(DATA SHOWN begins)

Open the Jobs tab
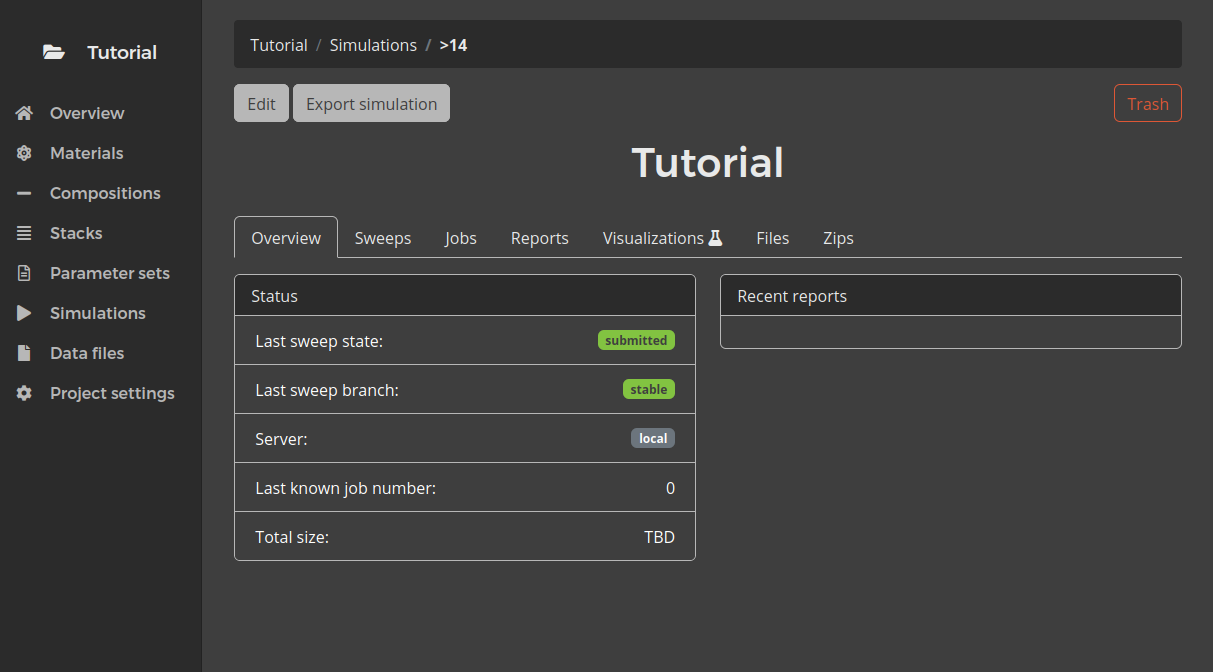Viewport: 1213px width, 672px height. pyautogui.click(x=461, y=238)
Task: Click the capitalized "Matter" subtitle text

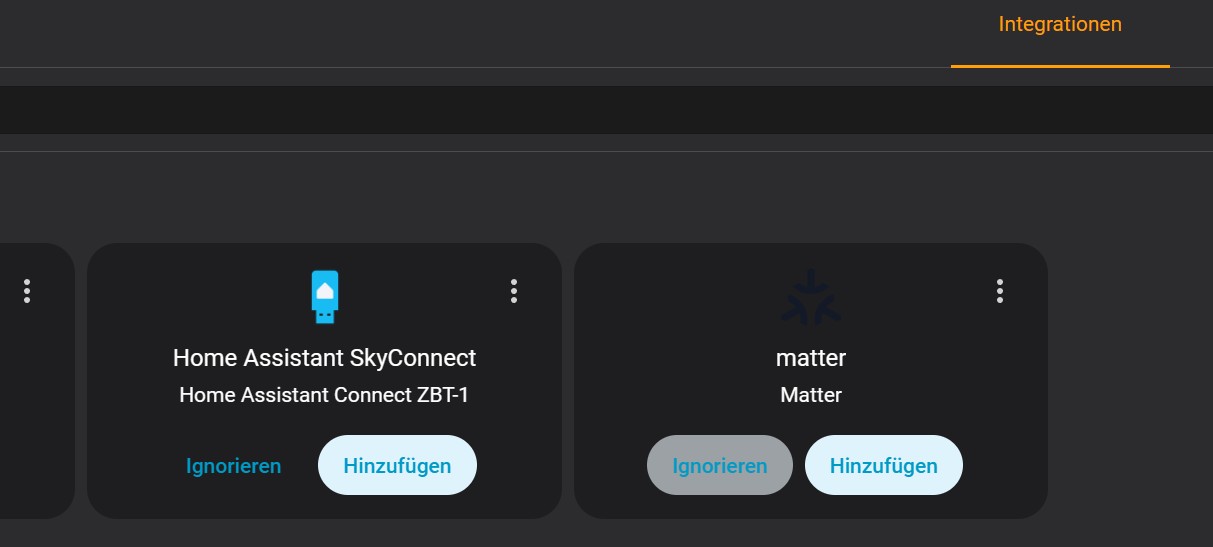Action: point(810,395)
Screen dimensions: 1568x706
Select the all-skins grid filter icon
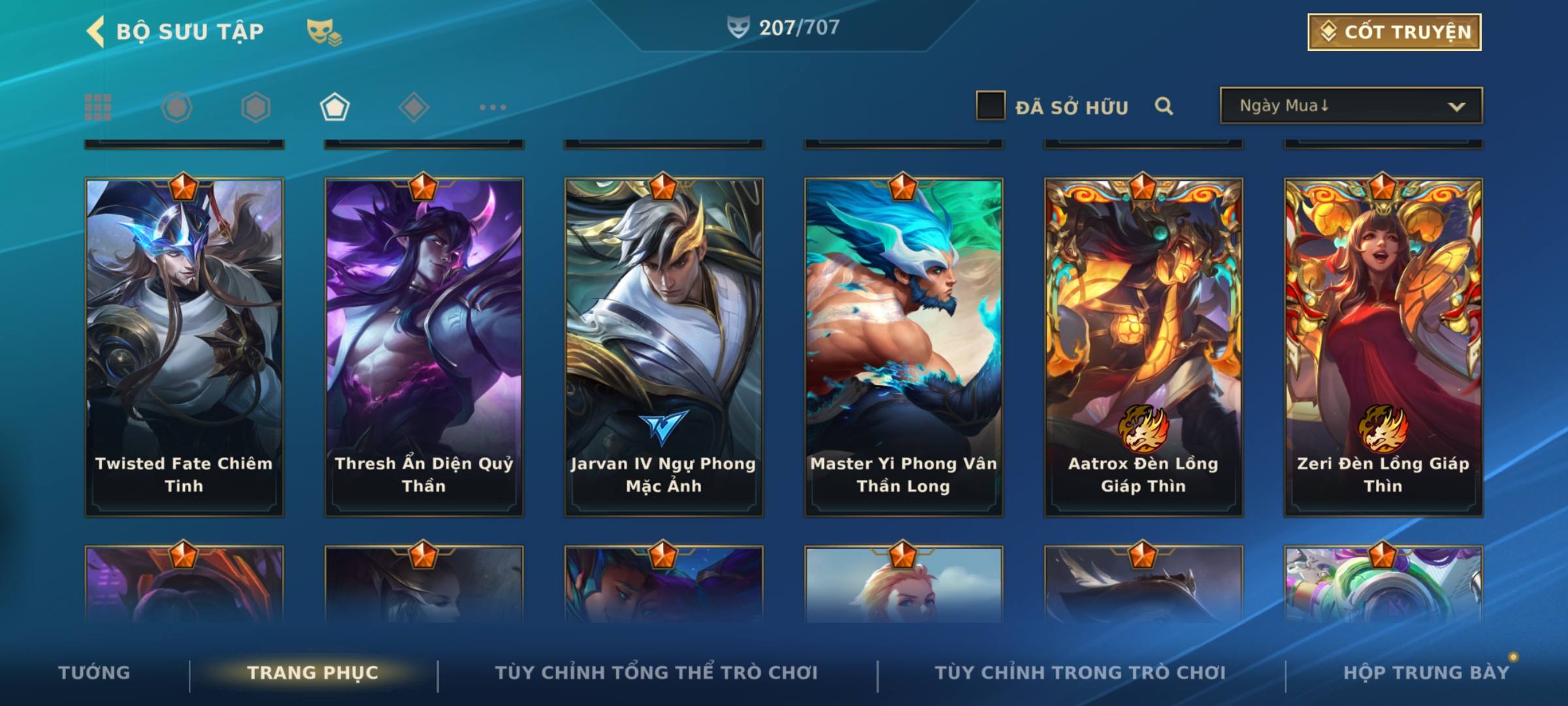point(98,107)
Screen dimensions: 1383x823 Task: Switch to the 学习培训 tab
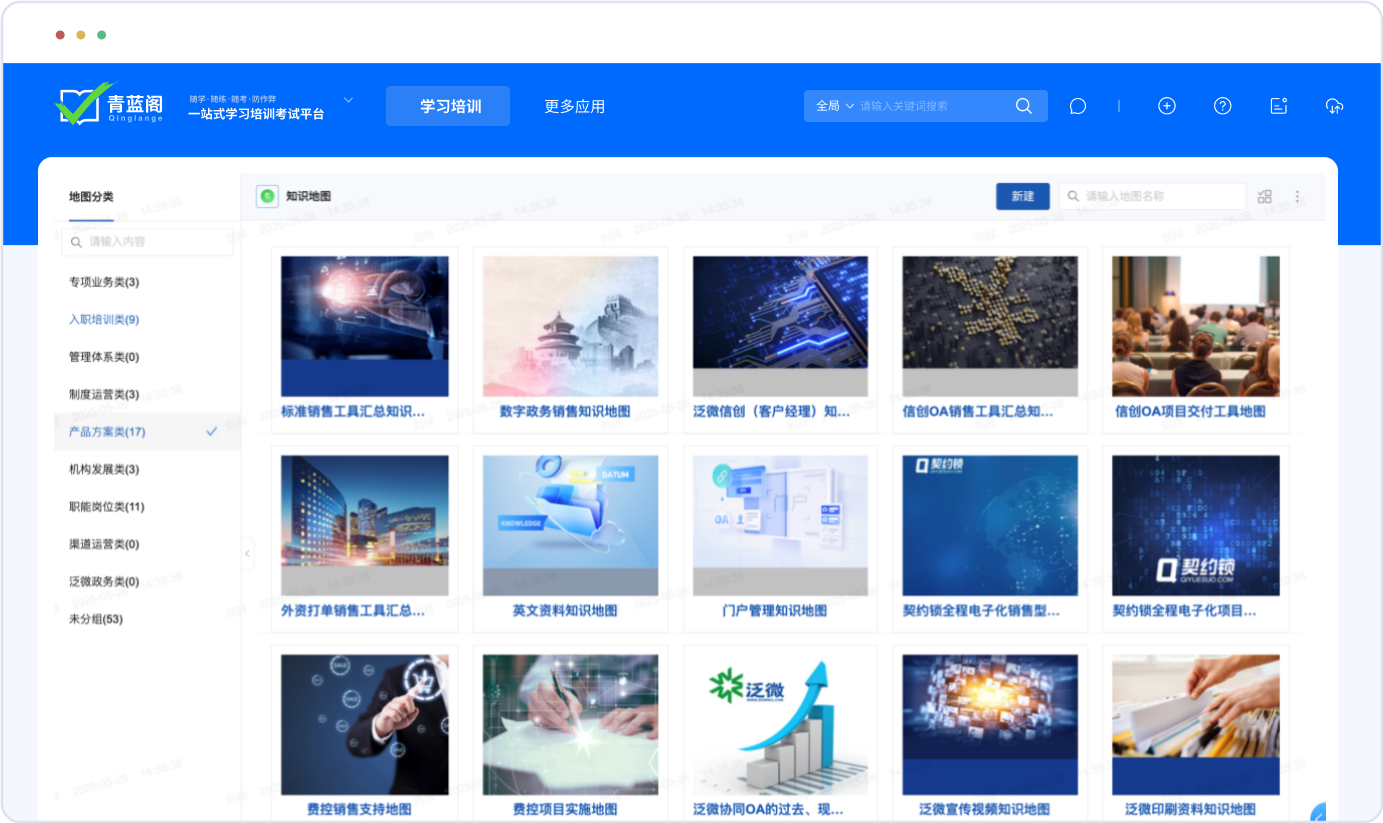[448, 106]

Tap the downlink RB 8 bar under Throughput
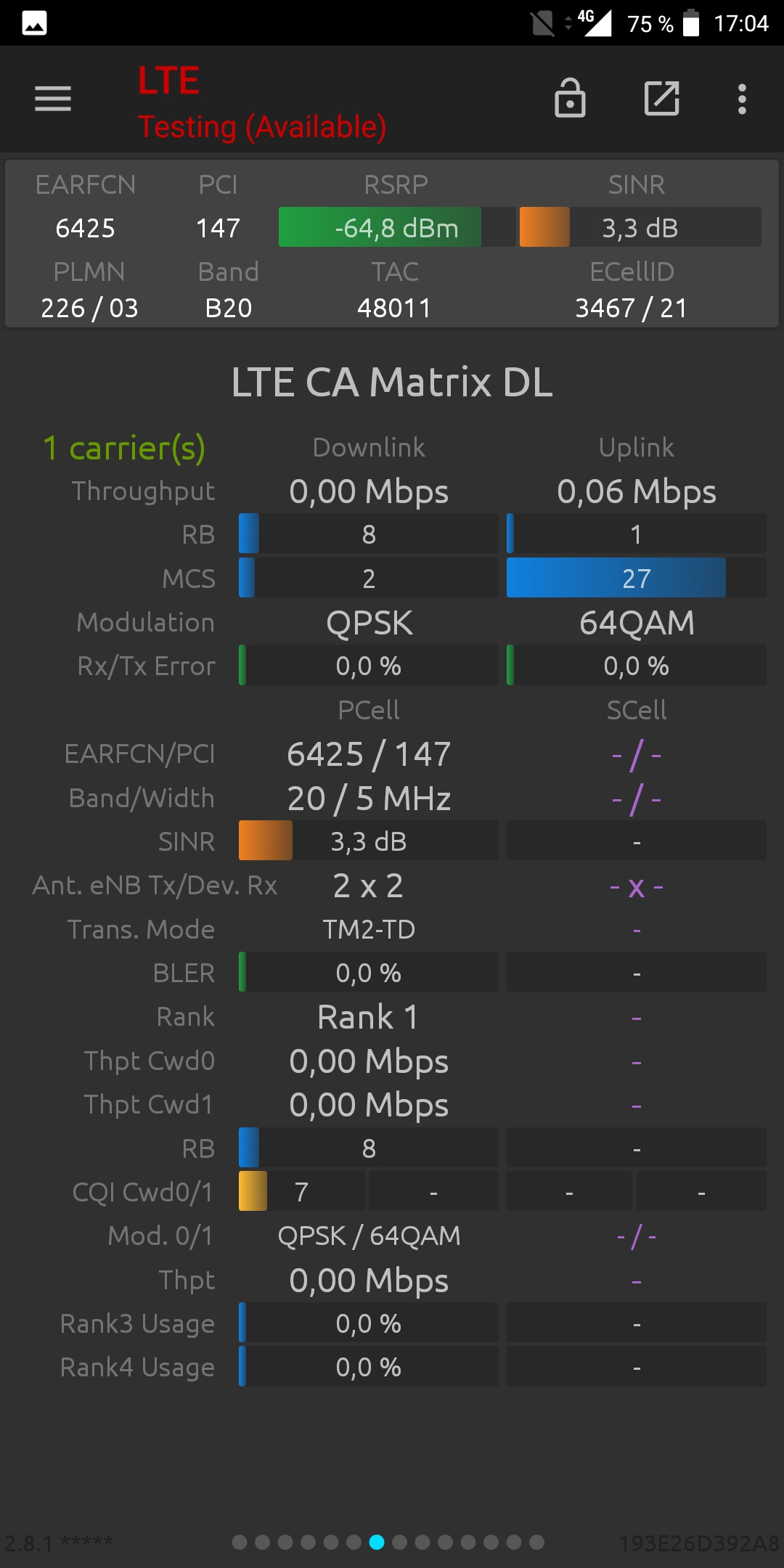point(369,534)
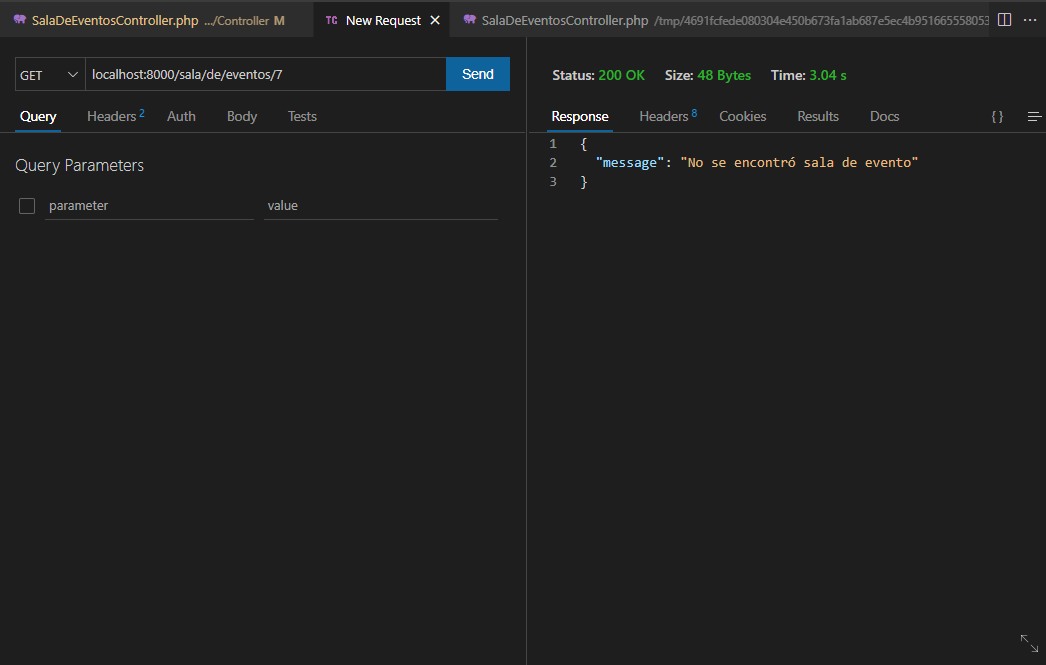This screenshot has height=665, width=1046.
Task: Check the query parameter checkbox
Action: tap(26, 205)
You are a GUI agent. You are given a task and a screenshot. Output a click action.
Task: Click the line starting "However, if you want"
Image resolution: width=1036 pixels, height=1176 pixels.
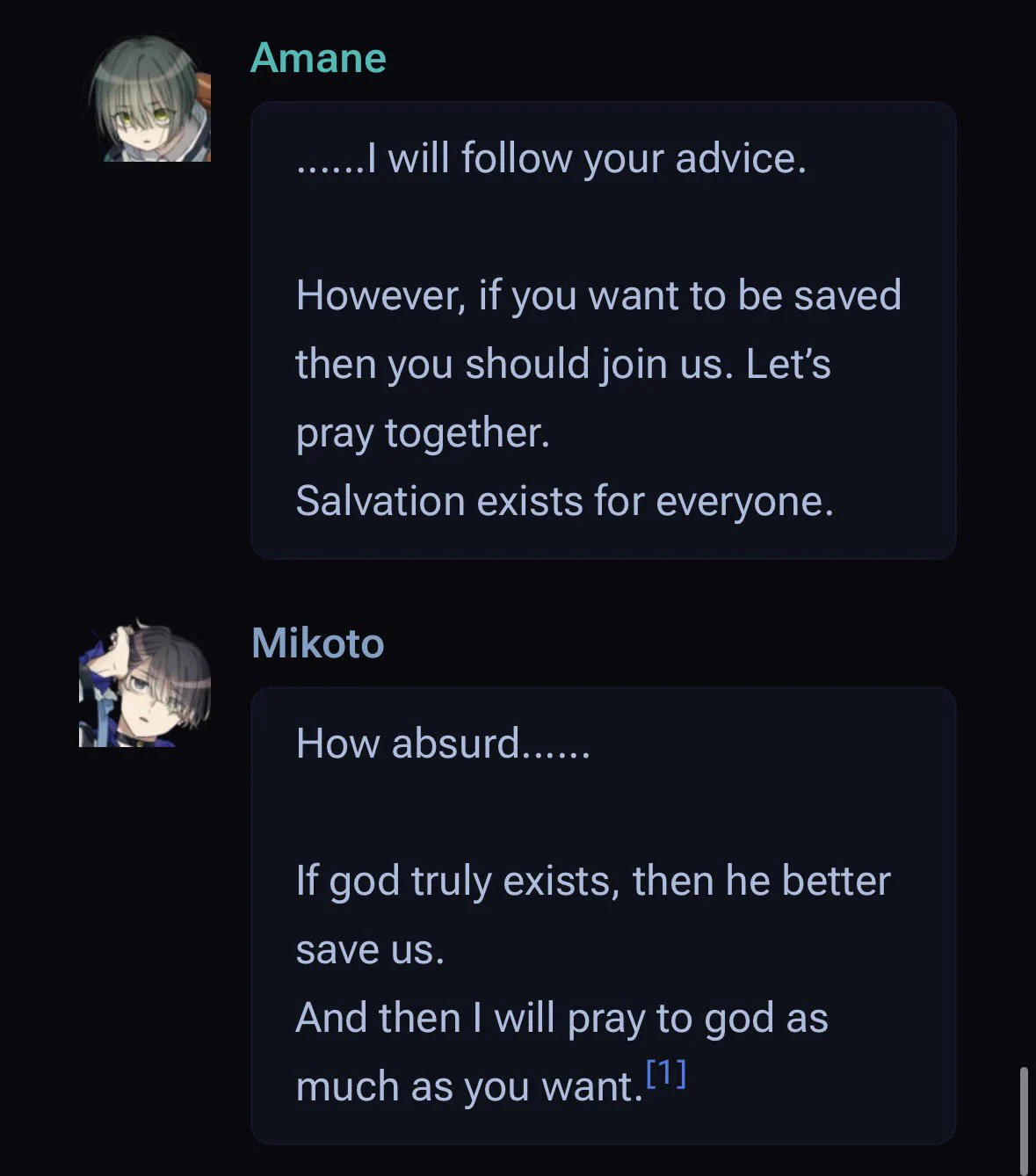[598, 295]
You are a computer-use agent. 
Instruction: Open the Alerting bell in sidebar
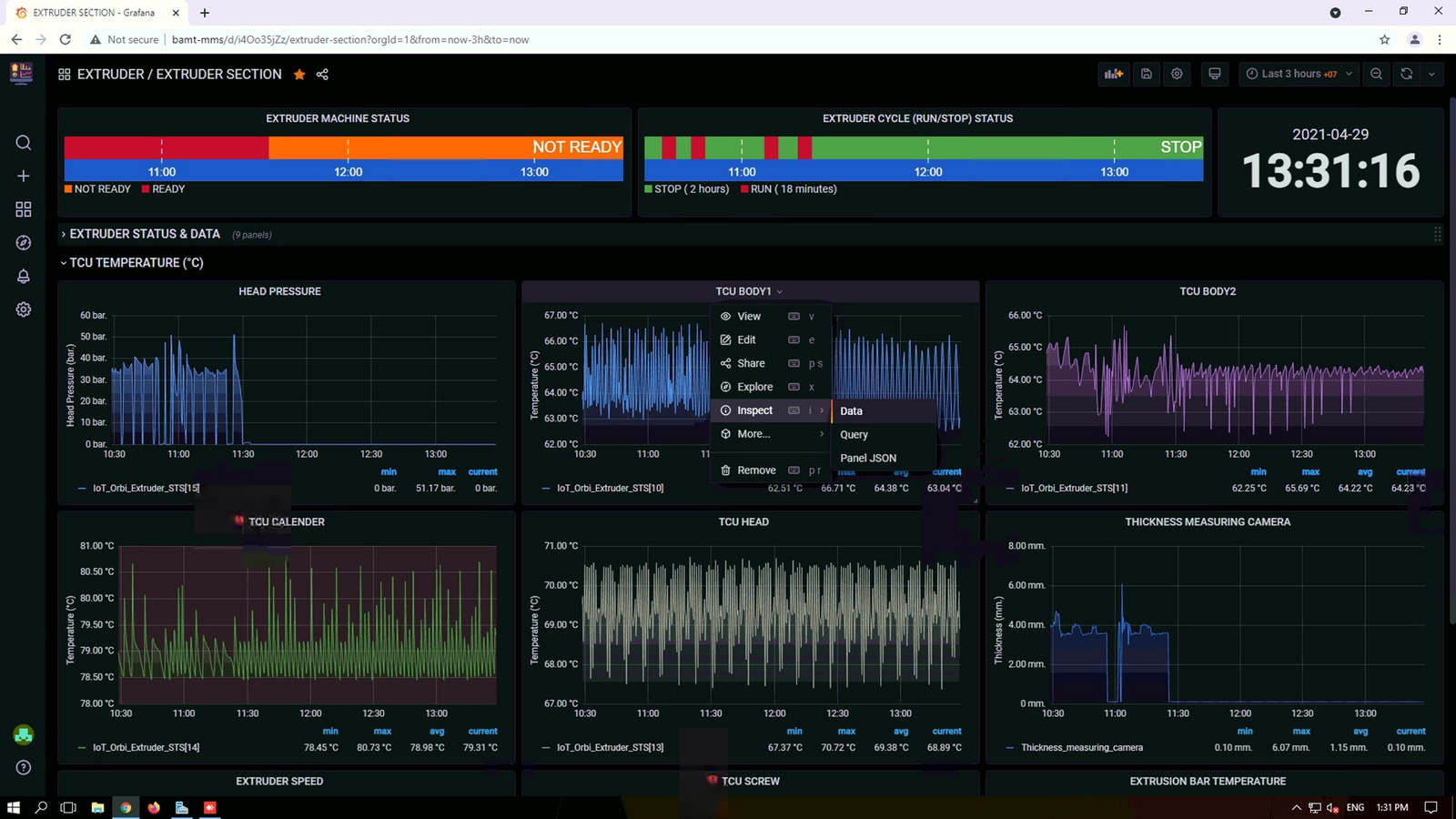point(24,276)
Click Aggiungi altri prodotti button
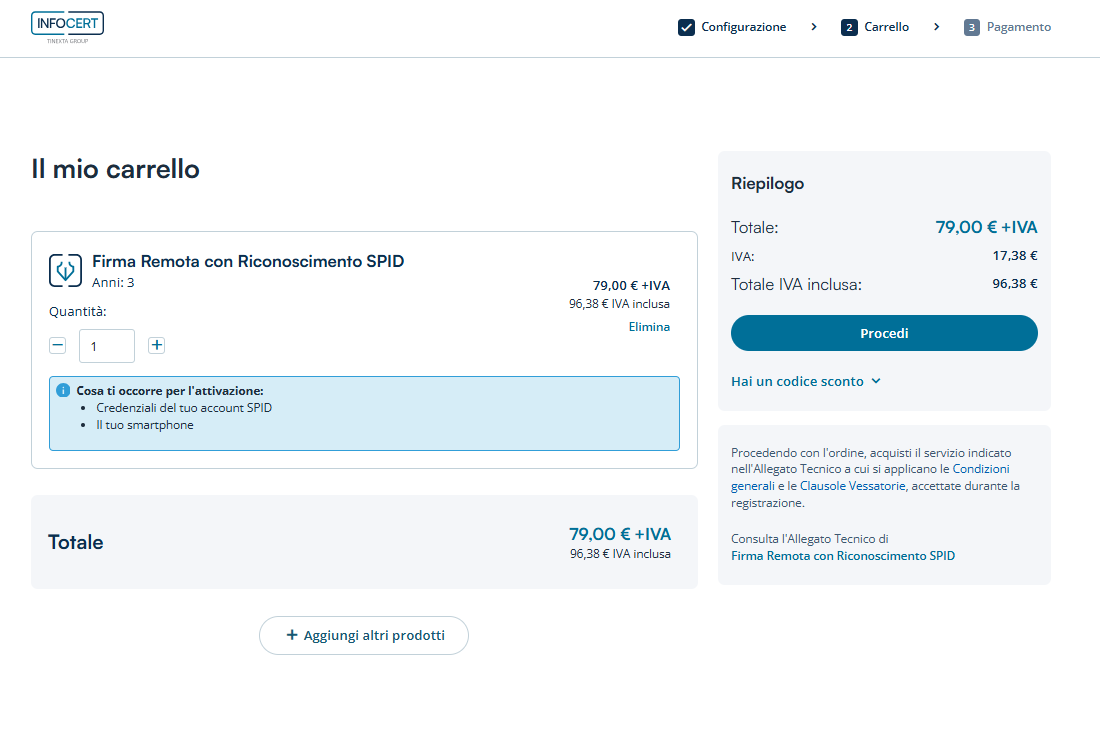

(DATA SHOWN ends)

WHAT TO PRODUCE:
With the pictures omitted, reproduce the data above exactly.

EXPECTED OUTPUT:
Open the Jobs tab
Viewport: 1213px width, 672px height. pyautogui.click(x=461, y=238)
Task: Click the capitalized "Matter" subtitle text

Action: point(810,395)
Screen dimensions: 1568x706
Select the all-skins grid filter icon
point(98,107)
Screen dimensions: 1383x823 Task: Switch to the 学习培训 tab
[448, 106]

Tap the downlink RB 8 bar under Throughput
point(369,534)
This screenshot has height=665, width=1046.
Task: Check the query parameter checkbox
Action: tap(26, 205)
You are a GUI agent. You are given a task and a screenshot. Output a click action.
Task: Click the line starting "However, if you want"
Image resolution: width=1036 pixels, height=1176 pixels.
[598, 295]
You are a computer-use agent. 
Instruction: Open the Alerting bell in sidebar
point(24,276)
Click Aggiungi altri prodotti button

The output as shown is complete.